III- Pistes de compréhension
a) Nous trouvons la mise en scène du topoï biblique de la lutte du faible contre le fort.
b) Les propos d'Aman caractérisent son hubris. Celle-ci le portera à une forme de folie le poussant à manipuler Assuérus pour accomplir son dessein. Il incarne donc l'antisémitisme.
c) Cette oeuvre pourrait paraître décalée, ainsi d'ailleurs que celles des autres tragédiens humanistes de ce temps. Mais il faut se les représenter comme des faux semblants. L'époque étant à des violences, portées par le fanatisme des deux camps, Protestants et Catholiques Romains, on déguise les propos sous des apparences antiques pour éviter des formes de censure. Mais nul n'est dupe de ce jeu de masques. On sait que la maxime utilisée par Rivaudeau était d'ailleurs : "Qui bene latuit, bene vixit" (Celui qui reste dans l'ombre, vit heureux).
d) On peut considérer qu'Aman est une œuvre de controverse, dont l'intention serait de réagir contre l'édit d'Ecouen, dans lequel le roi ordonne l'arrestation et l'extermination des Protestants ( Cameron, p. 34).

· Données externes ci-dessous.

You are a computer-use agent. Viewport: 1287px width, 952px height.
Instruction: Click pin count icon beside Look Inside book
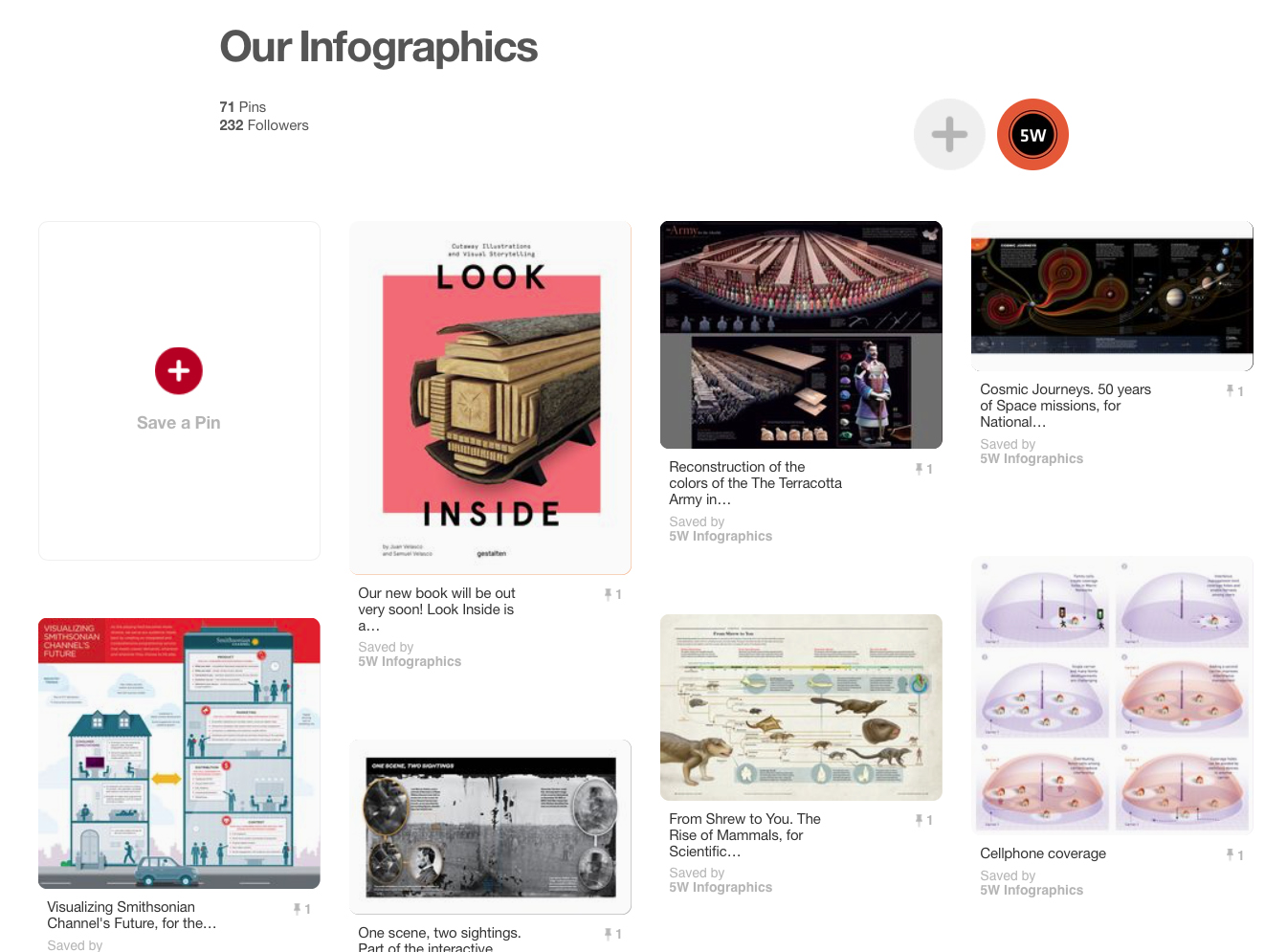point(612,594)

Elle suggère une menace indirecte contre ceux et celles ordonnant ce type de massacres. Le proche décès d'Henri II empêchera sa mise en application et sera d'ailleurs interprété comme une punition de Dieu envers cet Aman royal Français. Elle montre, en somme, le durcissement des positions politiques des partis en présence, virant au fanatisme, Rivaudeau ne se montrant guère enclin au plaidoyer dans cet écrit malgré sa propension à la tolérance, inspirée par sa foi.

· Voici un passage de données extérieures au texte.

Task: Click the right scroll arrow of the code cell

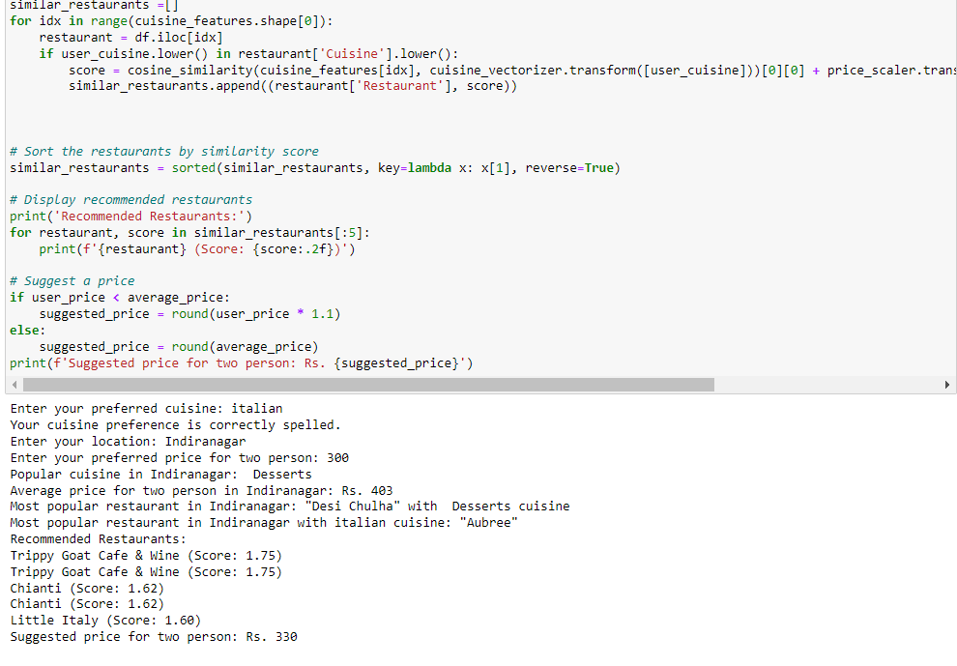Action: pos(947,384)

e) Remarquons l'aspect statique de l’œuvre, rédigée en cinq actes. Elle donne à voir plutôt des passages introspectifs, permettant d'observer la gradation, chez Aman, personnage éponyme et donc principal, de la violence répressive ; chez Assuérus, d'une perplexité grandissante envers son ministre ; chez Mardochée, d'une volonté de résistance farouche, tempérée par son grand âge ; chez Esther, d'un rôle quelque peu secondaire, mais permettant néanmoins d'amener la pièce à la bascule amenant à la mort de leur bourreau déclaré.

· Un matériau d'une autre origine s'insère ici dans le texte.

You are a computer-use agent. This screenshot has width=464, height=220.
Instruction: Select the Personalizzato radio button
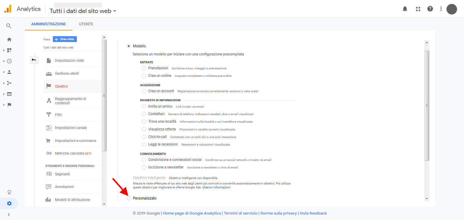coord(129,198)
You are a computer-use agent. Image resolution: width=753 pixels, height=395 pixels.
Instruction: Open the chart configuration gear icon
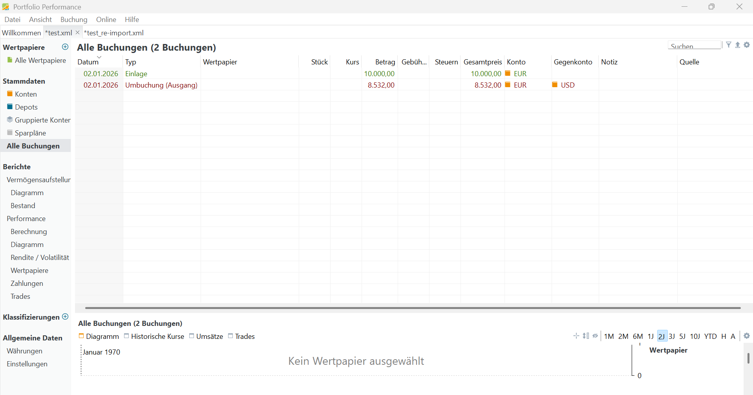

f) La notion de tragédie sainte ne concerne donc pas la mise en scène de la maltraitance des faibles, avec son cortège d'horreurs, mais plutôt la volonté de la part de Rivaudeau, respectant ainsi l'esprit humaniste, d'imiter les Anciens, et de prodiguer une leçon de morale voulant prévenir de souffrances guerrières et politiques pouvant être subies par les Protestants, oubliant toutefois que son camp n'épargnait guère non plus ses adversaires. Ce qui aurait dû surtout être mis en cause, par cet humaniste, est la guerre en soi, ce qui sera la tentative, l'essai d'un Montaigne ultérieurement. Or, nous lisons des analyses sur le pouvoir, les arcanes du pouvoir, les intrigues renversant rapidement ceux qui se croyaient installés durablement sur le trône, ou détenteur d'un pouvoir ultime.
g) L'affirmation du pouvoir divin reste la mesure de l’œuvre, il guide la pensée du roi, l'inspire, la confirme, lui donne le courage de la mettre en œuvre. L'Humanisme n'a jamais remis en question Dieu et ses représentations, contrairement aux Lumières. Il envisage la coexistence pacifique, le Dieu unique étant respecté des créatures et inversement. Mais l'on ressent déjà une tension entre la volonté d'émancipation de celles-ci hors de ce pouvoir intemporel, indéfinissable et la volonté de perpétuer l'emprise religieuse sur ces âmes, risquant égarement et tentations, quelles que soient leurs options politiques.